In this study by Martin et
al. (2014) they look at the effects CTX and MTX have on neurons. More
specifically the effect on voltage gated sodium channels (VGSC), voltage gated
calcium channels (VGCC), potassium current amplitude and more. Natural MTX was
used during the experiment, but CTX 3C which is a synthesized version of CTX
was used instead of natural CTX. The neurons were extracted from the cerebral
cortex of Swiss mice. Once the neurons were in a culture medium, a current was
sent through the neurons and the toxins were added to the medium at a range of
concentrations (0.001 to 1 nM for MTX and 0.01 to 10 nM for CTX).

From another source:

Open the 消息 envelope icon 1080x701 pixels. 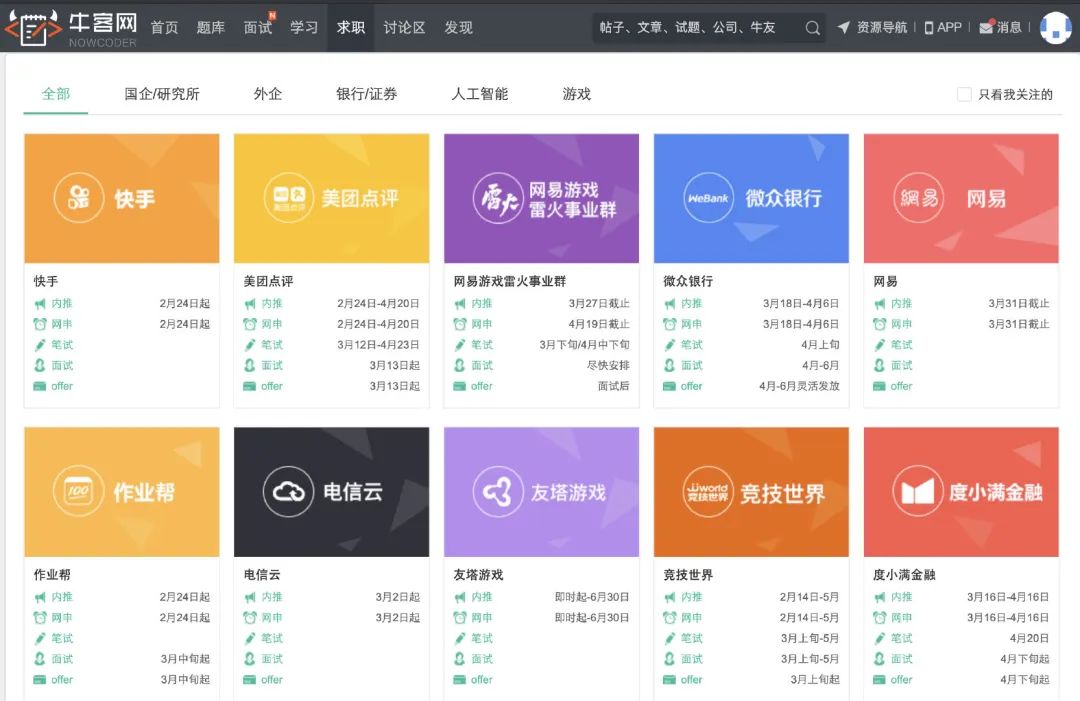(987, 27)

They found that CTX effects the VGSC of cells causing
hyperpolarization and increasing the activation threshold, where MTX was no
significant effect on them. Neither CTX nor MTX had any effect the VGCC of the
cell or on the potassium current amplitude. MTX caused an influx of cytosolic
Ca2+, an increase in the levels of intracellular acidification and
cytotoxicity eventually leading to cell death.
This shows how the different toxins effect the neurons in
different ways and shows the mechanisms as to how they do this. I think it
would be interesting to see this experiment repeated on the neurons of
different organisms to see if they have a different effect, and to see how
certain fish species are able to eat the algae that produce these toxins and
instead of dying from ingesting them they accumulate them. I also wonder why organisms
need to produce toxins this deadly, it isn’t a grazing deterrent as they are
grazed on by fish and other algae produce compounds that make them taste bad to
do that. A further understanding of these toxins would help to develop a cure
for Ciguatera fish poisoning and other aliments involved with the toxins and
also potential biotechnological uses for them such as medications.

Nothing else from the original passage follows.